### Problem to work on
All of the entries are to be restated word for word.

### Data
*** Begin section ***
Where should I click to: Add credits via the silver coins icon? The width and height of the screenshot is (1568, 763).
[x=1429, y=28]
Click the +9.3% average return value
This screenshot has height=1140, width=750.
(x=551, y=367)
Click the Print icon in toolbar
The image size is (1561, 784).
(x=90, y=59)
*** End section ***
### Written answer
Where should I click to: Add credits via the silver coins icon? The width and height of the screenshot is (1568, 763).
[x=1429, y=28]
Click the +9.3% average return value
This screenshot has height=1140, width=750.
(x=551, y=367)
Click the Print icon in toolbar
The image size is (1561, 784).
(x=90, y=59)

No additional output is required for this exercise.